1. What exactly has happened?
The chief executive of CrowdStrike, George Kurtz, confirmed the problem was caused by a “defect in a single content update for Windows hosts” – in short, a flaw in a software update pushed out to customers using Windows PCs.
CrowdStrike is one of the world’s largest cybersecurity providers, providing antivirus and cyber-attack prevention tools to businesses.
The flaw in its update caused many Windows PCs to crash, some displaying the “blue screen of death” and becoming unusable.
IT infrastructure at businesses and institutions around the world collapsed, taking many companies and their services offline.
This has particularly affected the transport, financial and healthcare sectors, with airlines and airports, train services, health providers and even the London Stock Exchange affected.
The UK’s Ministry of Defence said it was tracking the situation and was unaffected. It said it was not aware of any involvement of “hostile actors”.
The UK’s science, innovation and technology secretary, Peter Kyle, said government departments were “working seamlessly together to understand the nature of today’s outages and respond appropriately and swiftly”.

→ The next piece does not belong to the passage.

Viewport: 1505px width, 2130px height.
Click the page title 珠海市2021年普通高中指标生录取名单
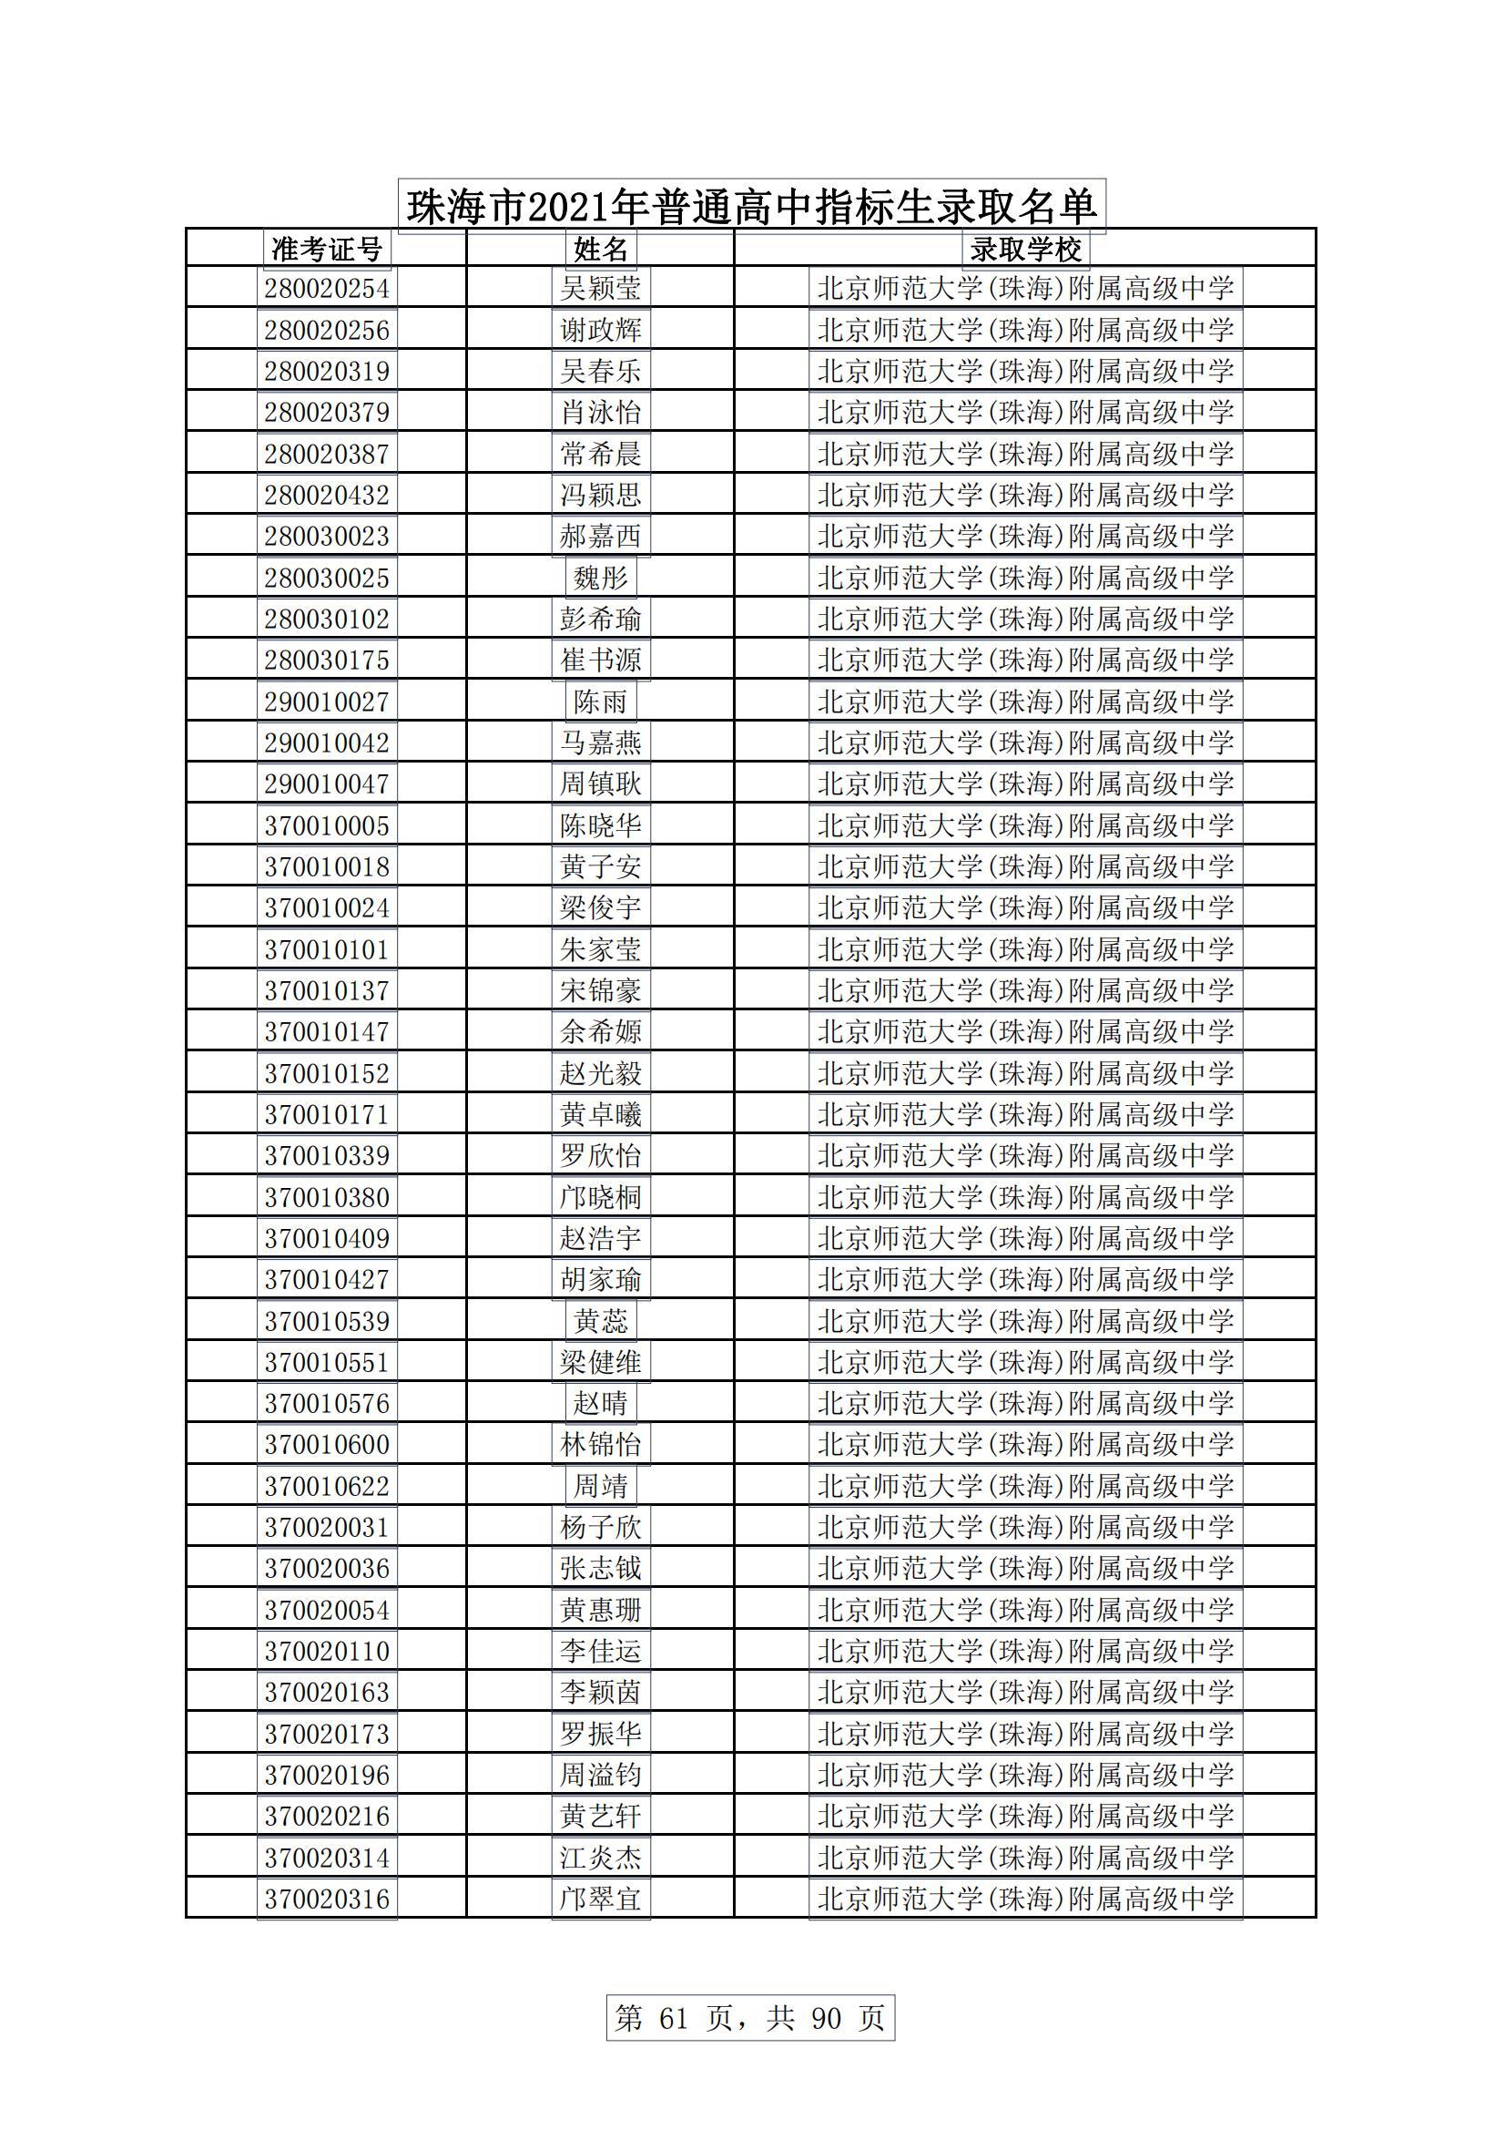(751, 206)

Separately, other UK government officials indicated they were not treating this as a cyber-attack from hostile states or criminals.

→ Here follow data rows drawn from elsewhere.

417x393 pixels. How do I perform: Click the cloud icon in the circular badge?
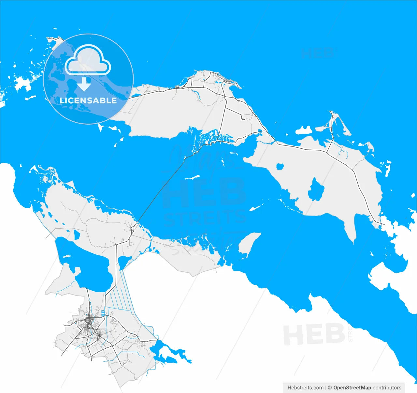pos(88,61)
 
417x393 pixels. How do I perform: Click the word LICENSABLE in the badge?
pos(88,100)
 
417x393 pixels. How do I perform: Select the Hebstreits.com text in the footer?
pos(305,388)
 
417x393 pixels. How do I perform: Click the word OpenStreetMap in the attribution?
pos(352,388)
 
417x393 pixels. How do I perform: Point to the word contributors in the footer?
pos(387,388)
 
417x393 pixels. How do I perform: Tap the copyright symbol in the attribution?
pos(330,388)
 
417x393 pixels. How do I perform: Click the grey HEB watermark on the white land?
pos(314,335)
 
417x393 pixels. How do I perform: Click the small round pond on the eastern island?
pos(280,166)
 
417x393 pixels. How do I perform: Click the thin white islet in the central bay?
pos(193,177)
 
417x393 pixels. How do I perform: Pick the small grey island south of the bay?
pos(248,243)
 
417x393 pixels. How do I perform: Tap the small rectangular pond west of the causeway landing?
pos(77,234)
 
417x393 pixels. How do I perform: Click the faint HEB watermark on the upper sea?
pos(318,53)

2. What has the Windows outage affected?
Problems have been reported around the world, including in India, the US, Europe, the UK, Australia and New Zealand.

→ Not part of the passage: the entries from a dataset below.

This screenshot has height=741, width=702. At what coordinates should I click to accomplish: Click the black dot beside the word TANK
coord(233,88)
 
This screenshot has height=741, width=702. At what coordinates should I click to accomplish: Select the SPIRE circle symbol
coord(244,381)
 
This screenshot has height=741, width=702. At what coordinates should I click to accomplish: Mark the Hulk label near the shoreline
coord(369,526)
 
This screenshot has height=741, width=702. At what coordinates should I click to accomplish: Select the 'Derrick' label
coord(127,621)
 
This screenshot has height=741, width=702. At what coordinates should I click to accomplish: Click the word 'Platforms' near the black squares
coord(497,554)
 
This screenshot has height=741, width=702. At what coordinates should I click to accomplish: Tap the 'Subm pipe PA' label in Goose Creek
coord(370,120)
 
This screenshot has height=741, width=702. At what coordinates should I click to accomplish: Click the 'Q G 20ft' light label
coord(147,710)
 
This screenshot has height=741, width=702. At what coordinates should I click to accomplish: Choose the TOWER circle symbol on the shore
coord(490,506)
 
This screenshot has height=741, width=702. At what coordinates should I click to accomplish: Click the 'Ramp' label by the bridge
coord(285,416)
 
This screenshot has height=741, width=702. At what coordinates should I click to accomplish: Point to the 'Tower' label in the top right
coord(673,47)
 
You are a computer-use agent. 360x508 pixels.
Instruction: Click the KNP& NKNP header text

Companies including banks, telecommunications firms, TV and radio broadcasters, and supermarkets reported problems. Airlines were affected, too, with flights on US airlines including American Airlines, Delta and United Airlines being grounded. Airports were also experiencing difficulties.
Automated boarding scanners at Edinburgh airport went offline, a witness from the Reuters news agency said. The airport was checking boarding passes manually, they said.
Schiphol airport in Amsterdam said: “There is currently a global system failure. This disruption also has an impact on flights to and from Schiphol. The impact is now being mapped.”
Brandenburg airport in Berlin said “due to a technical fault, there will be delays in check-in”.
The emergency 911 lines in Alaska went down, according to the state troopers service. “Due to a nationwide technology related outage, many 911 and non-emergency call centres are not working correctly across the state of Alaska,” it said.
In the UK, rail services at Southern, Thameslink, Gatwick Express and Great Northern – all Govia Thameslink railway services – were experiencing widespread IT problems.
The news service at the London Stock Exchange was down, while the Commonwealth Bank confirmed some PayID payment transactions were affected, and it is understood ANZ customers were having trouble with some transfers.
The NHS booking system used by doctors in England was also offline, medical officials said.
3. How long will the problems last?
This remains unclear. Given the number of devices and businesses affected, it could take several days for every computer to be fixed and returned to normal use, particularly at smaller firms with fewer resources.
Cybersecurity experts said it was good news that the problem had affected only Windows users – CrowdStrike confirmed Apple Mac and Linux users were unaffected – and that a fix had been deployed, meaning larger IT departments could quickly begin restoring services.
Disruptions are likely to remain throughout Friday and into the weekend.